El dos veces secretario en el gabinete de Salinas, ex
presidente de México y actual jefe de la Comisión de la ONU de Financiamento
para el Desarrollo, tiene sin duda el derecho irrenunciable de pensar lo que
quiera, de no reflexionar sobre lo que no le guste y de odiar muchísimo a quien
le venga en gana. Pero su alegato antiglobalifóbico en
Forbes tiene
dos aspectos objetables.
El primero es la impertinencia. En su condición de
funcionario de Naciones Unidas, Ernesto Zedillo tendría que evitar la
parcialidad manifiesta y la virulencia discursiva ante los grandes debates
económicos internacionales, así fuera en el afán de desempeñar con una mínima
eficacia la tarea que le encomendó Kofi Annan. Es inevitable sospechar que a
los políticos calificados por Zedillo como “cínicos” o “hipócritas” (y aun “proteccionistas”,
que es uno de los máximos insultos del vocabulario neoliberal), así como a
organizaciones civiles y a funcionarios internacionales --pienso, por ejemplo,
en Nora Lusting, del BID, quien ayer advertía sobre la brecha entre ricos y
pobres generada por la globalización-- no les hará ninguna gracia tratar con
este funcionario lenguaraz y que, por ello, la Comisión de Financiamiento para
el Desarrollo, manejada con semejante radicalismo ideológico y verbal, está
condenada a perder interlocutores y eficiencia.
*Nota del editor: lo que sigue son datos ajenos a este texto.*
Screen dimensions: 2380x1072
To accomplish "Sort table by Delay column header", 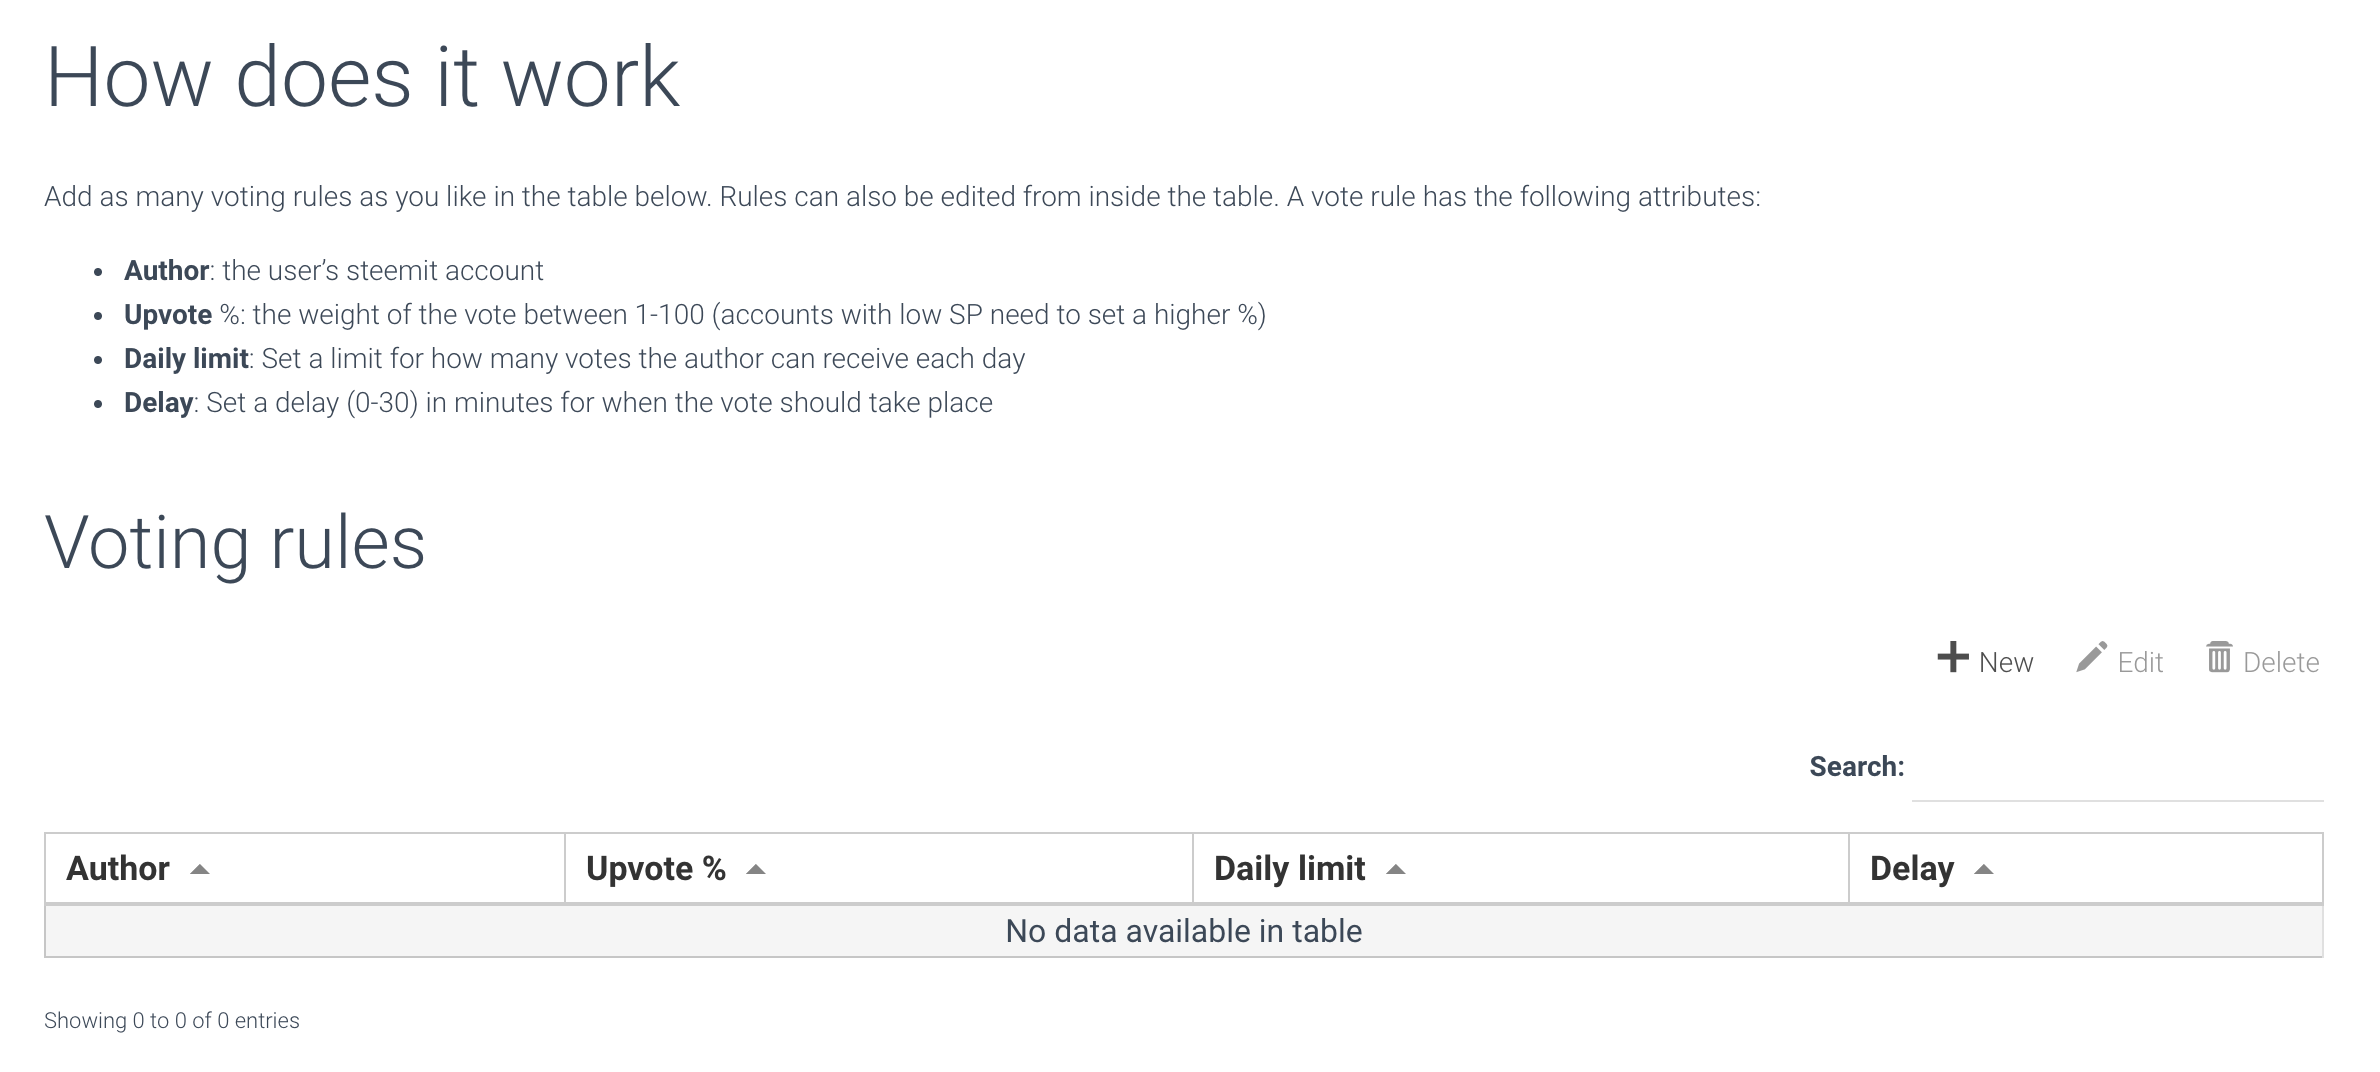I will coord(1911,868).
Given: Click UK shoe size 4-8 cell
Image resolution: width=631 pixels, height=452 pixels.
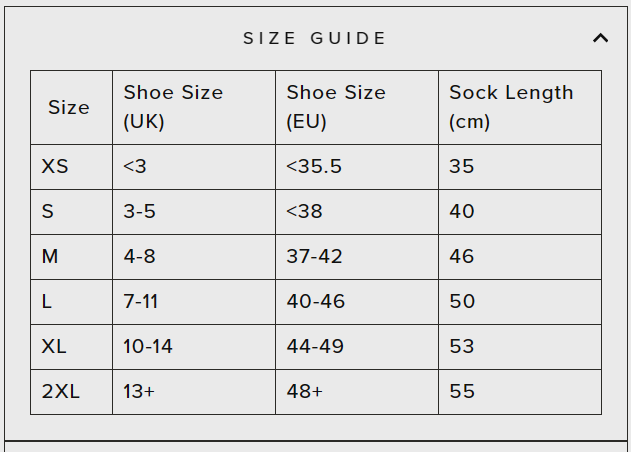Looking at the screenshot, I should (140, 256).
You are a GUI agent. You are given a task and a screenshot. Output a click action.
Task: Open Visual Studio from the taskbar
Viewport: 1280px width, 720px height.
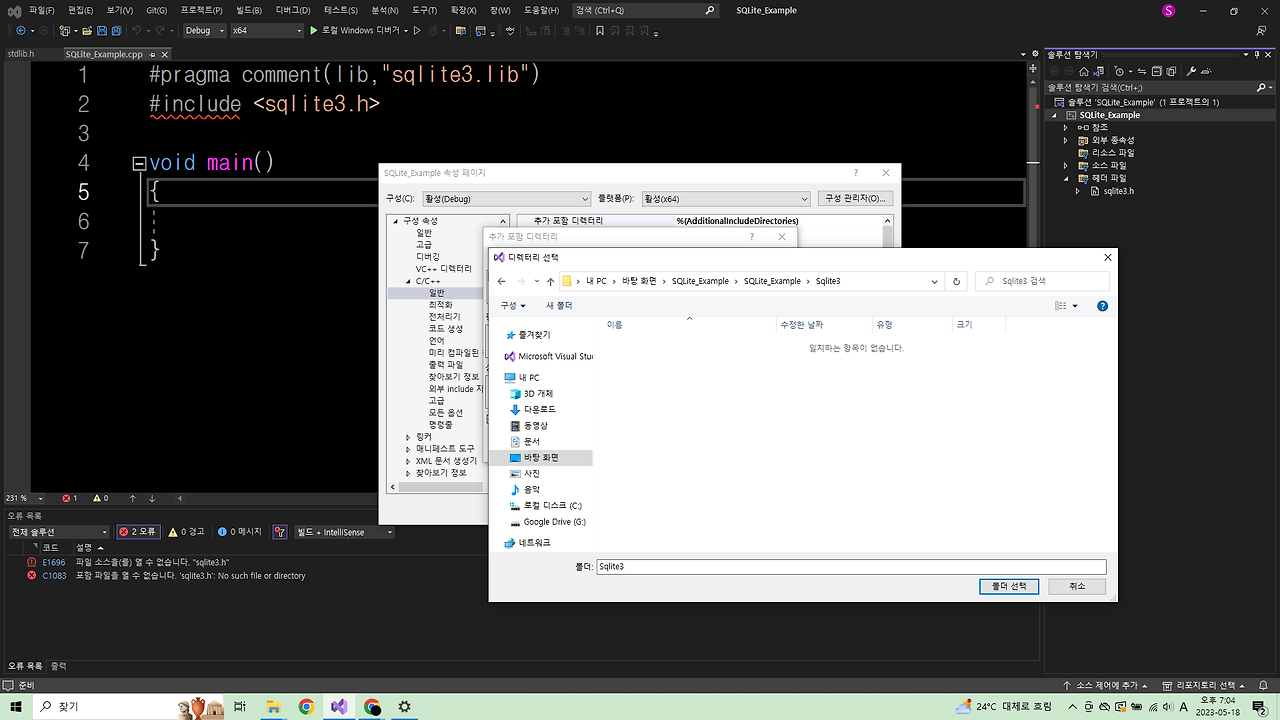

El otro defecto del artículo es el descaro. Sería
comprensible que el empleado de Pacific Union Corp. y de Procter & Gamble
defendiera la liberalización comercial en nombre de los intereses de sus
patrones, toda vez que éstos han realizado excelentes negocios gracias a la
apertura salvaje de mercados que se lleva a cabo en las naciones en desarrollo.
Pero hacer la apología de estos procesos apelando al “bien de los pobres del
mundo”, atropellados y multiplicados por el neoliberalismo, exige una notable
dosis de impudicia y de dureza facial.
Para finalizar, el episodio debiera alentar la preocupación
internacional --muy activa en los tiempos en que Pérez de Cuéllar encabezó la
ONU, y cuando ésta llegó a niveles perceptibles de corrupción-- en torno a la
necesaria fiscalización de los funcionarios internacionales, no sólo para
impedir que desarrollen conflictos de intereses como el que podría estar
experimentado el propio Zedillo, sino para evitar la lamentable y
contradictoria tendencia de los directivos de Naciones Unidas a guardar
silencio ante asuntos sobre los cuales deberían manifestarse, y a hablar de más
en circunstancias en las que lo prudente sería cerrar el pico.